In understanding the potential for multi-media in the user interface it's
important to understand that all life is a multi-media experience. Perceiving
a single external object through two or more distinct input streams,
especially when they are attached to different modalities, powerfully
enhances the reality of that object. What's obvious, then, is that
multi-media perception is, for users, both natural and significant; what's
not obvious, however, is how to harness these user abilities in the
interface. To get an idea of what might be possible, we'll look this week, at
a typical multi-media experience that exists in everyday life.

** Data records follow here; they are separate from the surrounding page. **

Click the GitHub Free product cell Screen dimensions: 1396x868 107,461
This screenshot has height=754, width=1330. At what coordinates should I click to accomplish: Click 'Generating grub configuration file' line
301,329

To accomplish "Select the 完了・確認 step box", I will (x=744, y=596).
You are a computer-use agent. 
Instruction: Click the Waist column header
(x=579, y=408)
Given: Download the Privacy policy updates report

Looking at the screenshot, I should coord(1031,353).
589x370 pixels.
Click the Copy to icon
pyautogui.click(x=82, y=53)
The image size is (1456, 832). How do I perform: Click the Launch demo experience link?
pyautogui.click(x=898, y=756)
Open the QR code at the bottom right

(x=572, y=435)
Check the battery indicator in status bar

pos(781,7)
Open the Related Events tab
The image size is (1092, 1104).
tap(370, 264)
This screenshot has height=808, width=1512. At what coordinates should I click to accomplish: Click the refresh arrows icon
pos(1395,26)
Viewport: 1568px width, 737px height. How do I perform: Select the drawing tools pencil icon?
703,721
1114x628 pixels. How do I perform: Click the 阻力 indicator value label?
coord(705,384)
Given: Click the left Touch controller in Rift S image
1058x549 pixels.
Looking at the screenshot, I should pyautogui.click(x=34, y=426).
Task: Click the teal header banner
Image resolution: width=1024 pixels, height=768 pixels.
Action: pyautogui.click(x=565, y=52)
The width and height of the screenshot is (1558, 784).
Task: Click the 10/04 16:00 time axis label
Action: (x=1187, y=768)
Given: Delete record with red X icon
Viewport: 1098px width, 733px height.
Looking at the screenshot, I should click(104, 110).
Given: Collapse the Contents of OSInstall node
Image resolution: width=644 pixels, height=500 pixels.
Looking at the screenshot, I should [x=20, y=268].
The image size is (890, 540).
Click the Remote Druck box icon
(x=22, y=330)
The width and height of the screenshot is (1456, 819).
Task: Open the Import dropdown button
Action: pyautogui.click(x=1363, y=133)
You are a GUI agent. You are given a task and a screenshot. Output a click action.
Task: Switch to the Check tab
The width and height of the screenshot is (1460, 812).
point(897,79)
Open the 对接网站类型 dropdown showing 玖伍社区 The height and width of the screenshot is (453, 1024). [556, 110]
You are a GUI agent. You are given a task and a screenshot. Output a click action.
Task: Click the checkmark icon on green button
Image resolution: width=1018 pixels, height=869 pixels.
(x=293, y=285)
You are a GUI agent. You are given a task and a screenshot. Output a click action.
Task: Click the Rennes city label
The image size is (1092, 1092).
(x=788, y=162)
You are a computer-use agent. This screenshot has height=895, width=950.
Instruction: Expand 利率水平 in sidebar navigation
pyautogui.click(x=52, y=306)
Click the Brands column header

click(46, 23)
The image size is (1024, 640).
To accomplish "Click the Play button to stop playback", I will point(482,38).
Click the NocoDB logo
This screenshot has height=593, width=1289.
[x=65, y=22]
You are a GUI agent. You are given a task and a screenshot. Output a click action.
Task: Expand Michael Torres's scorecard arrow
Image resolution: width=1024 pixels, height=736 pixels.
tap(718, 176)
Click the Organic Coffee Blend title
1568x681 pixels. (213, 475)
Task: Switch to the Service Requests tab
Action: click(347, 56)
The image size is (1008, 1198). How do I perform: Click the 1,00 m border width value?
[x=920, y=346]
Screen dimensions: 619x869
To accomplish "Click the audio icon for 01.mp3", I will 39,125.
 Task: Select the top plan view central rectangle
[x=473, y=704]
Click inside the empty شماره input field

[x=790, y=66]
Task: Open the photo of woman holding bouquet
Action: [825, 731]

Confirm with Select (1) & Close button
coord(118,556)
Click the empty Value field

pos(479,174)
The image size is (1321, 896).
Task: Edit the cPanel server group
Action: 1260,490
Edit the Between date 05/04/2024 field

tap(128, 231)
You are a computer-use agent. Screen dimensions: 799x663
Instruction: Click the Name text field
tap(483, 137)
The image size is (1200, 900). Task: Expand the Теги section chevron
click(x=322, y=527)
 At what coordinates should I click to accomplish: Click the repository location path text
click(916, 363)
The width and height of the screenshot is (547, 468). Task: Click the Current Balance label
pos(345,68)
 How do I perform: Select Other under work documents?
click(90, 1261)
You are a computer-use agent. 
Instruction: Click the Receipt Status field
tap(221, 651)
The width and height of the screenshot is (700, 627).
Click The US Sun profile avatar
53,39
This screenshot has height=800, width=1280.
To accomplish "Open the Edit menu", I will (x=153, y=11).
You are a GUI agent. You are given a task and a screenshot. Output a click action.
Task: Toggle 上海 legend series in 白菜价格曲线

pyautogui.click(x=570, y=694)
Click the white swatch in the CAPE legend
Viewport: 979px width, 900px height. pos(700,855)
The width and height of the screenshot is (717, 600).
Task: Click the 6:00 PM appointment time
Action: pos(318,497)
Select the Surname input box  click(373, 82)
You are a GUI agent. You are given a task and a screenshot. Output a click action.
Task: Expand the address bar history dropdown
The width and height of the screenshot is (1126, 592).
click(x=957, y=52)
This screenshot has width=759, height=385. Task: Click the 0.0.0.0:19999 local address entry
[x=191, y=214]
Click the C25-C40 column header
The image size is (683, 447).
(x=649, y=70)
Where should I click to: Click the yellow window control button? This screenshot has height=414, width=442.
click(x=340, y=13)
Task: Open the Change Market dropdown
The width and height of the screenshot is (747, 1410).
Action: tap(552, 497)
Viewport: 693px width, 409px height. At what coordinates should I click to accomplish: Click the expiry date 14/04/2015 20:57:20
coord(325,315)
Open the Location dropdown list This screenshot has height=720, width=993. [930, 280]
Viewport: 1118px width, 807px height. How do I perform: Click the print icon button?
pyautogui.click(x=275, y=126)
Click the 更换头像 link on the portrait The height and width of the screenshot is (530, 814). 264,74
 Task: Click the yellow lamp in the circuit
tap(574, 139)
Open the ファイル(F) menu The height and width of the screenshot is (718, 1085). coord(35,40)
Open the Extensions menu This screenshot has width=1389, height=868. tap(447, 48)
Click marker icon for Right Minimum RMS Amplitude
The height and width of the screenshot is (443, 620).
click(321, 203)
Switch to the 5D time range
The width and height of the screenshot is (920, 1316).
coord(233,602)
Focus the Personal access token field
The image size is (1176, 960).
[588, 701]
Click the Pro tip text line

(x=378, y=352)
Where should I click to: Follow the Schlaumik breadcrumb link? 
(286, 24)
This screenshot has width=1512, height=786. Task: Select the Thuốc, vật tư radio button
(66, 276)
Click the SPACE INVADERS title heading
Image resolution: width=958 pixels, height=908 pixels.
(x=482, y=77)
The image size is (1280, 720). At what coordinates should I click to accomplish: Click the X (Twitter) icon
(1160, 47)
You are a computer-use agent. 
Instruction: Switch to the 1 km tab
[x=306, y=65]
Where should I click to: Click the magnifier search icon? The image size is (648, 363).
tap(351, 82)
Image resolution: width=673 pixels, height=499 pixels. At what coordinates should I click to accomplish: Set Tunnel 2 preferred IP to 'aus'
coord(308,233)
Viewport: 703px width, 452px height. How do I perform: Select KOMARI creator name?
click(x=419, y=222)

Probably the aspect of your daily activity that is the most multi-media is
cooking. While you are doing it you see, hear, touch, smell and taste the
food with which you are working, and every one of these interactions is
necessary if you are to create a successful result. You could think of remote
cooking as the ultimate multi-media interface challenge. This week's activity
is designed to get you focussed.
What you should do
This week's activity is to cook a meal. When I say `cook' I mean `make
something starting from basic ingredients', not `heating something in the
microwave'. Ideally, your cooking will be done from a recipe, and will
include some cutting or chopping, and some actual cooking on the stove-top.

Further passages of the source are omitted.